**WHAT NEEDS TO BE DONE**
Can you render the rows from the line containing "You are a computer-use" through the end of the records as a two-column CSV with the columns request and coordinates, each row's text and its answer in one quoted field with line breaks turned into spaces, and the pictures left out?
— start of STORED RECORDS —
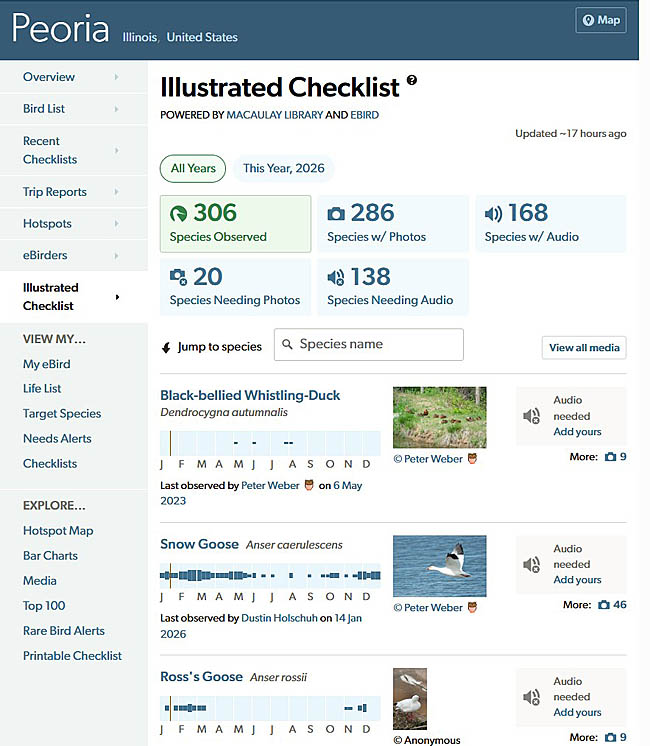The image size is (650, 746).
Task: Expand the Overview sidebar chevron
Action: [116, 77]
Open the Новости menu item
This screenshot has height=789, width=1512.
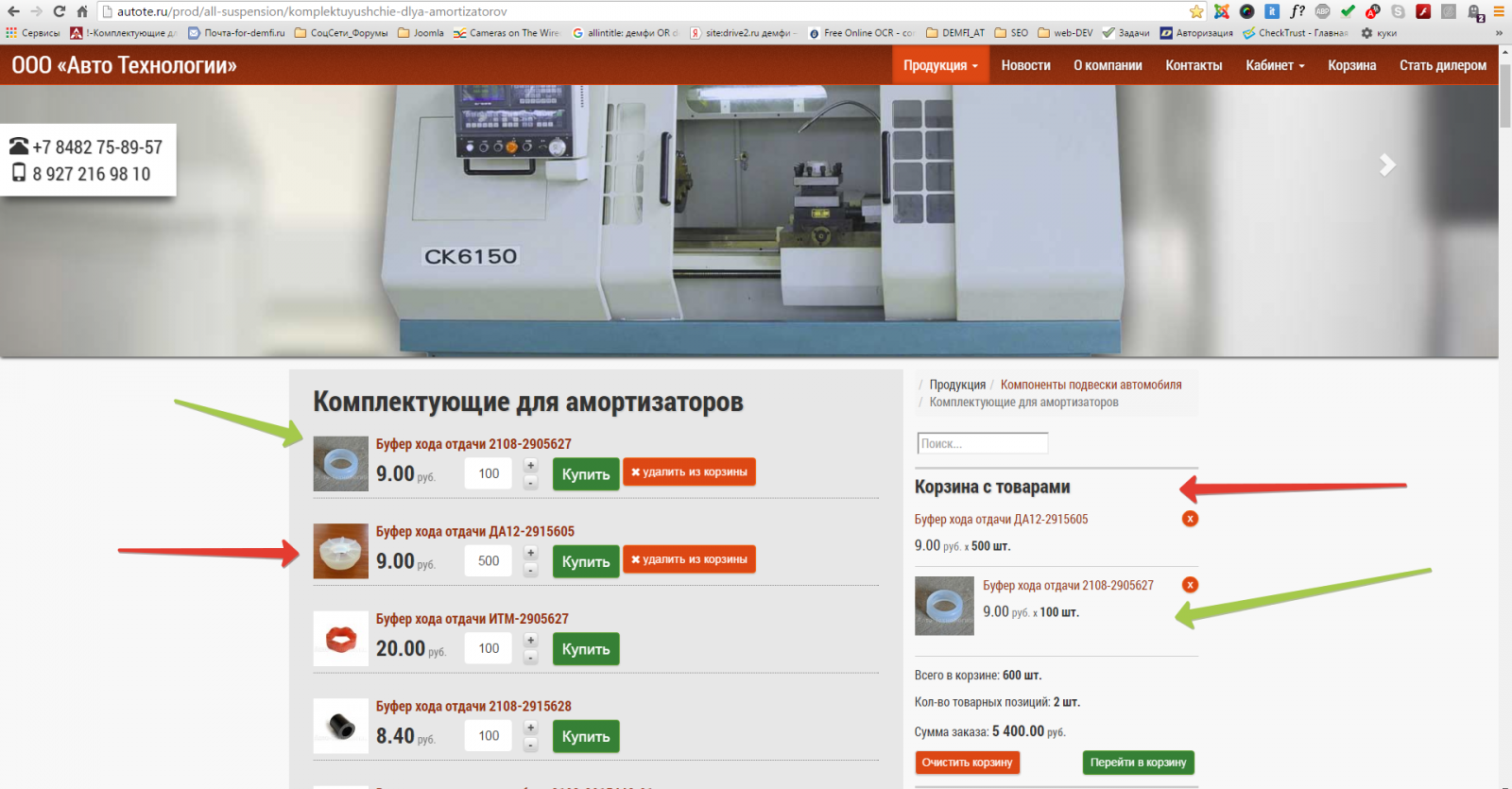[1025, 65]
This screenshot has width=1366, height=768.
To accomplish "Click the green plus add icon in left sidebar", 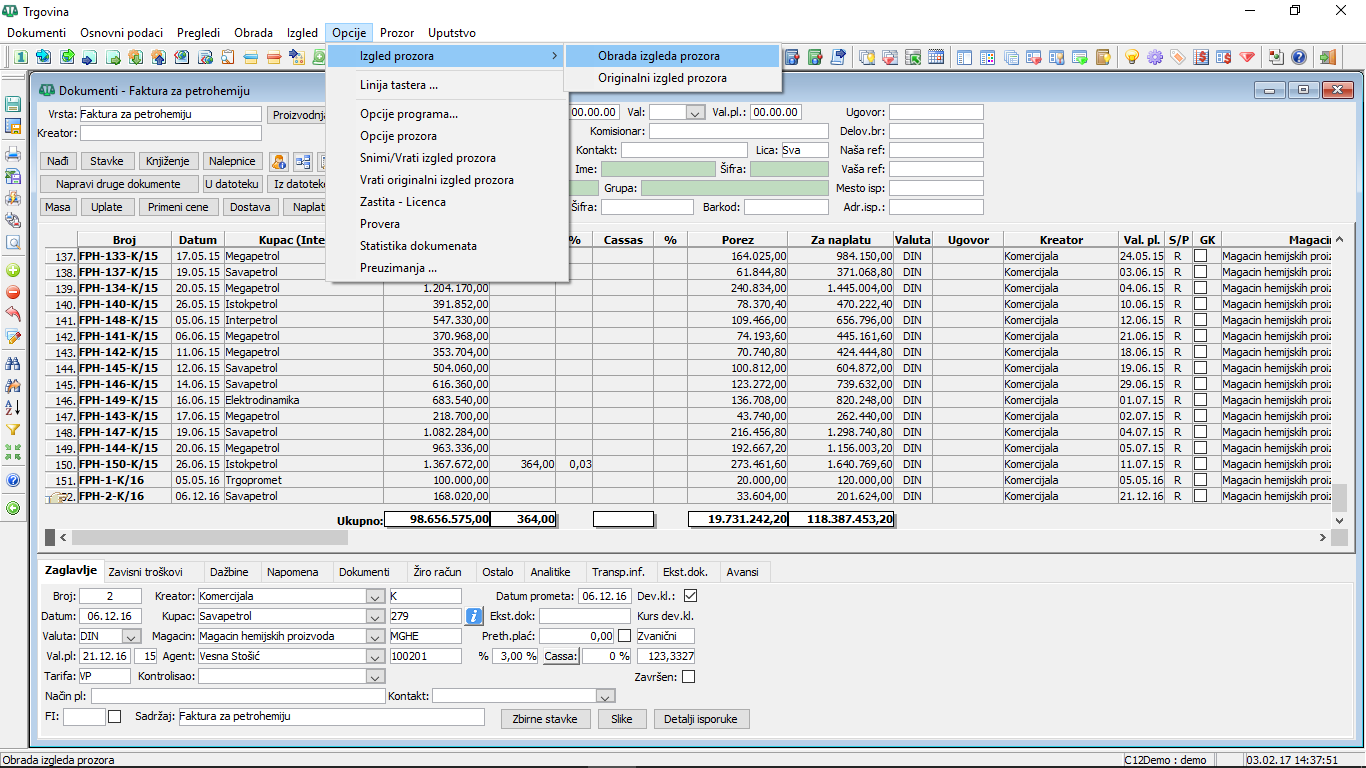I will 14,270.
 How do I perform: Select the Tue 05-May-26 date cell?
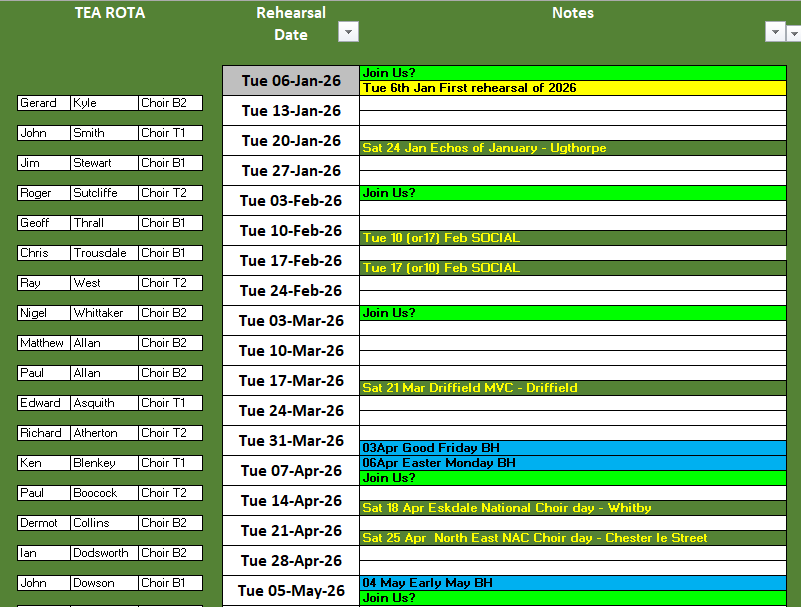point(290,591)
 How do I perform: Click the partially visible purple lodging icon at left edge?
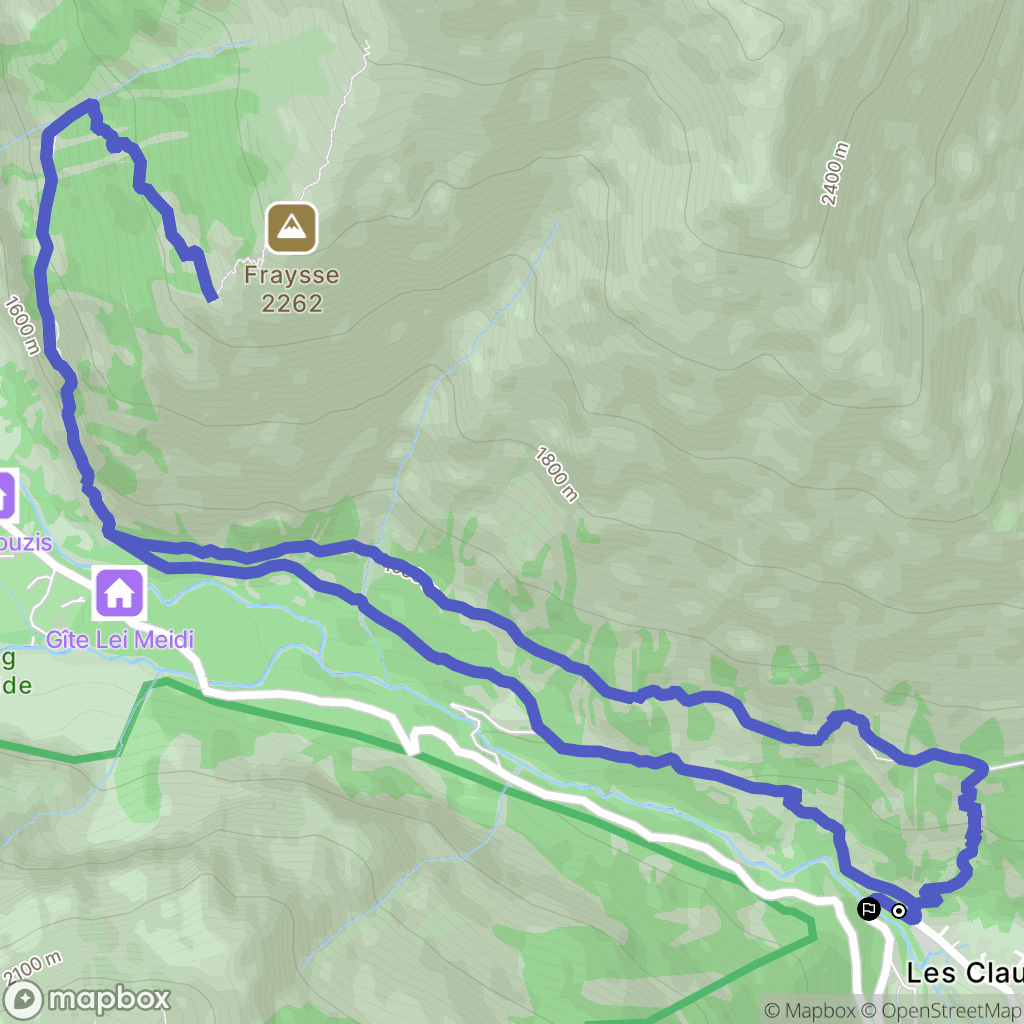click(x=6, y=496)
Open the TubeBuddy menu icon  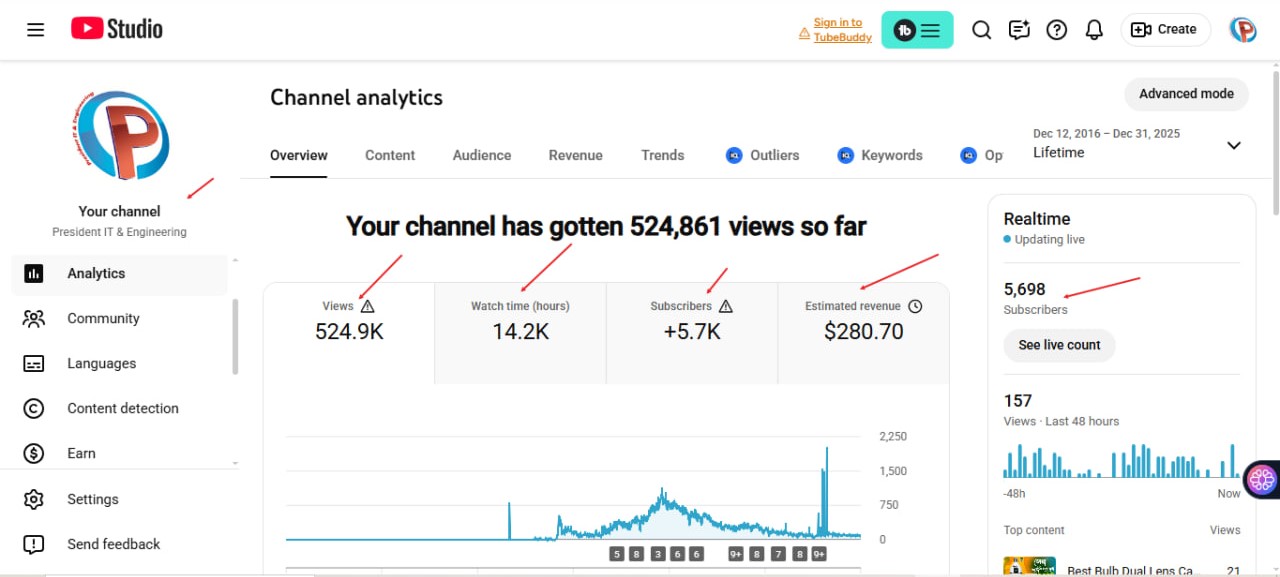click(917, 30)
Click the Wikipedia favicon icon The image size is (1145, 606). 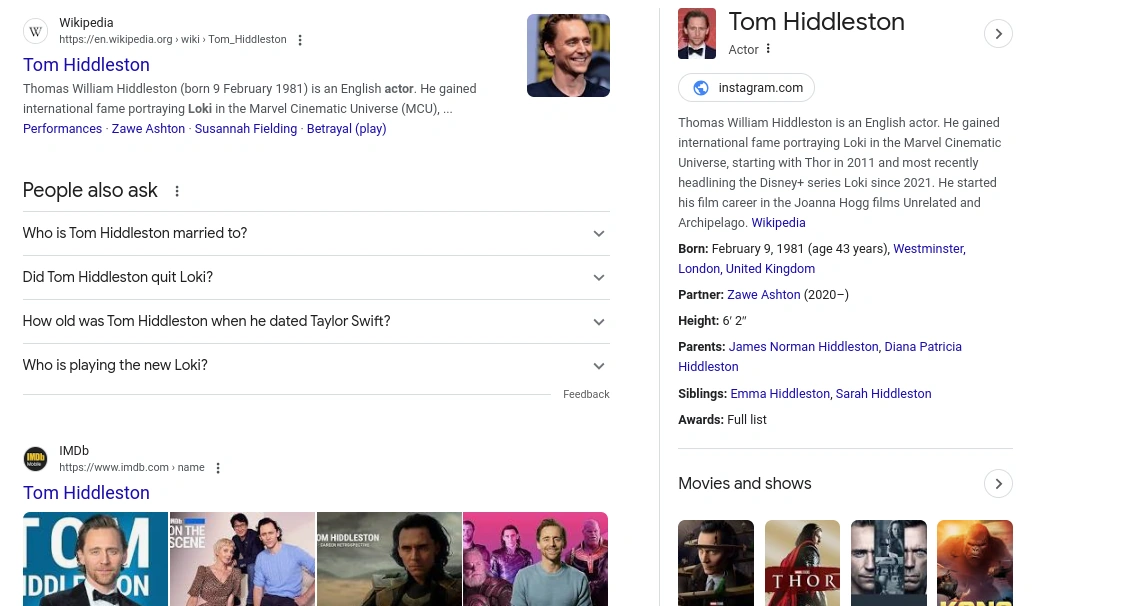36,31
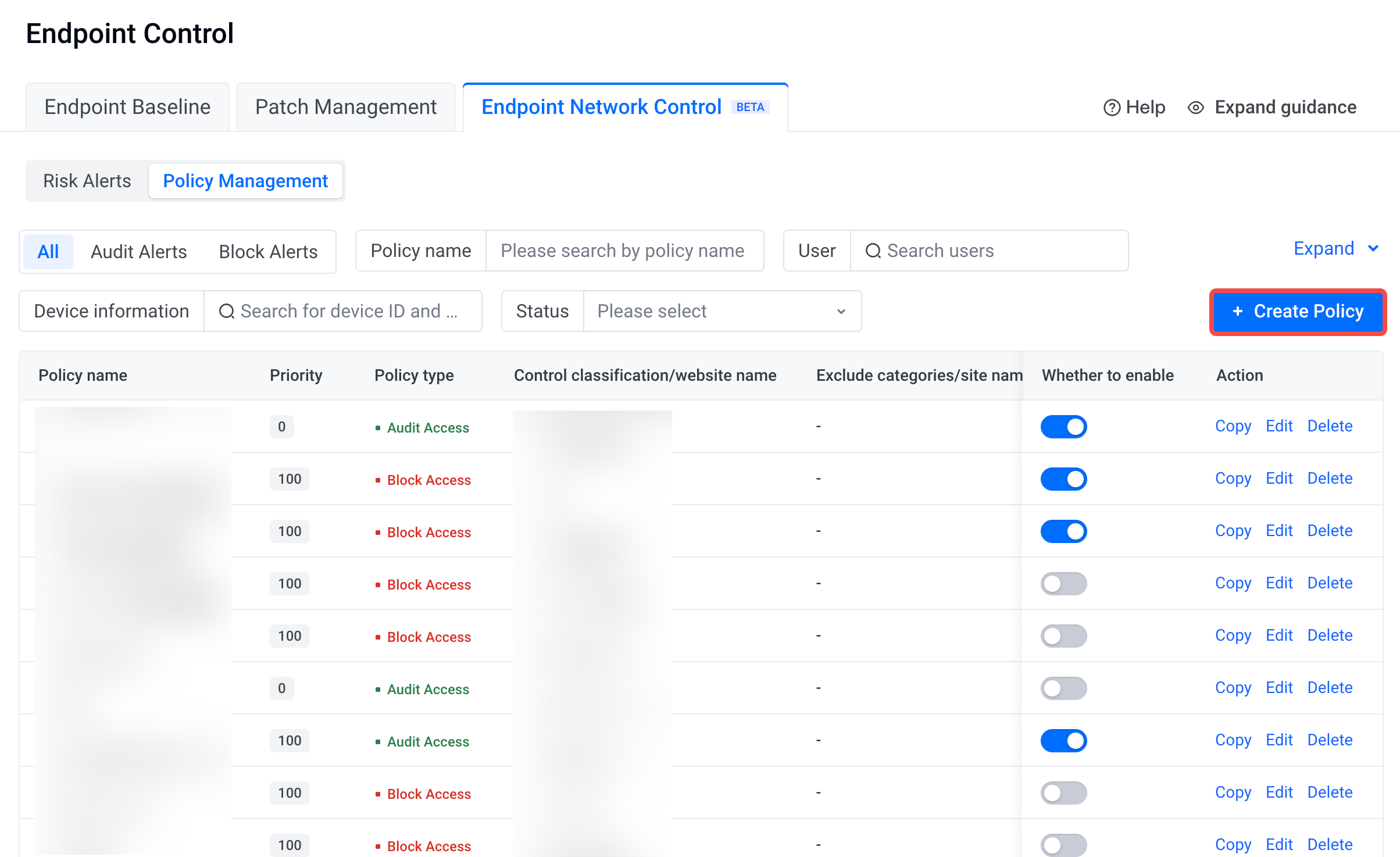Focus the policy name search field
Screen dimensions: 1400x857
tap(624, 251)
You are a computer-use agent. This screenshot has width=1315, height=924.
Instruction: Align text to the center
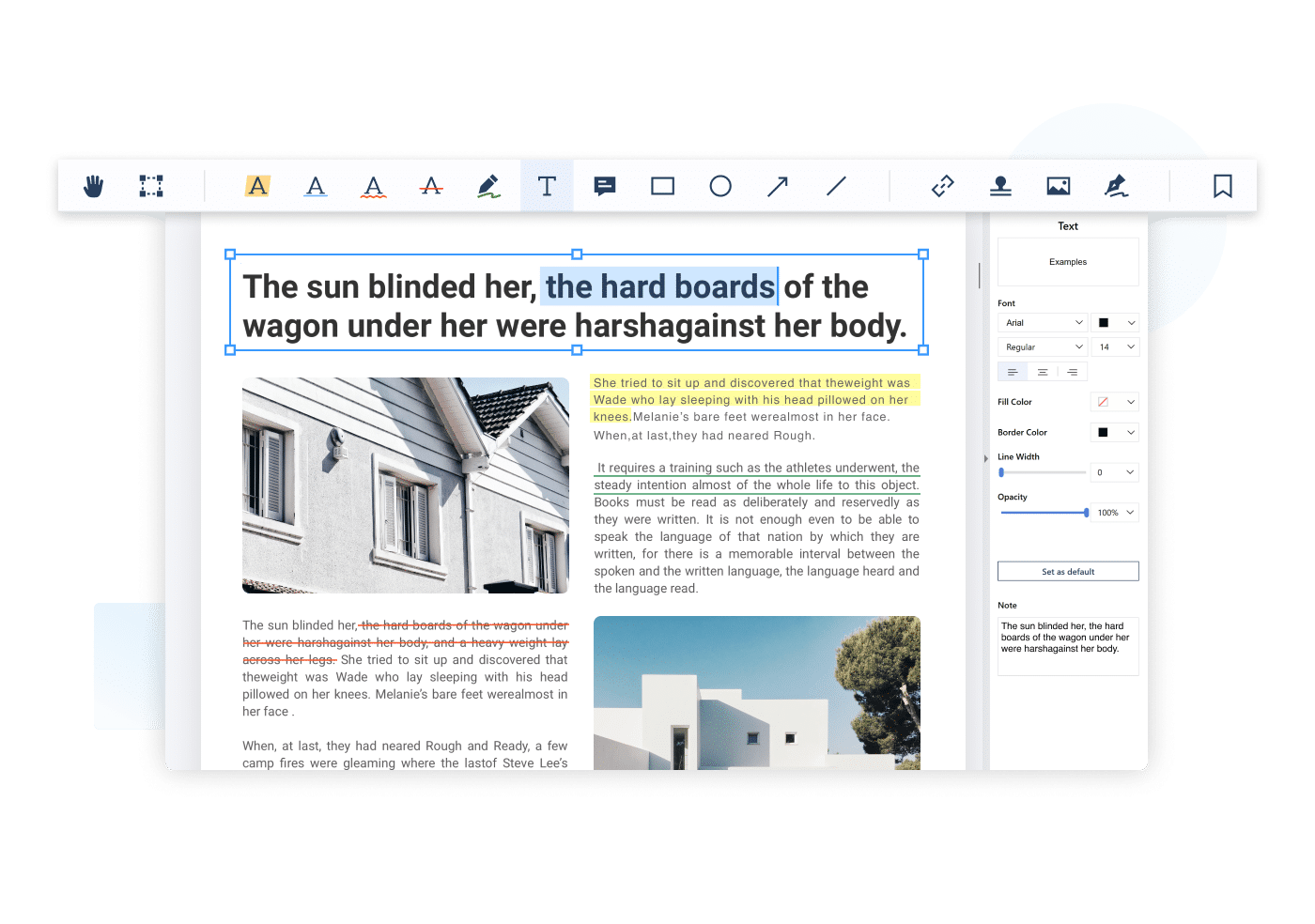[x=1043, y=373]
— end of STORED RECORDS —
**TASK RESPONSE**
request,coordinates
"You are a computer-use agent. This screenshot has width=1315, height=924. Instruction: Align text to the center","[x=1043, y=373]"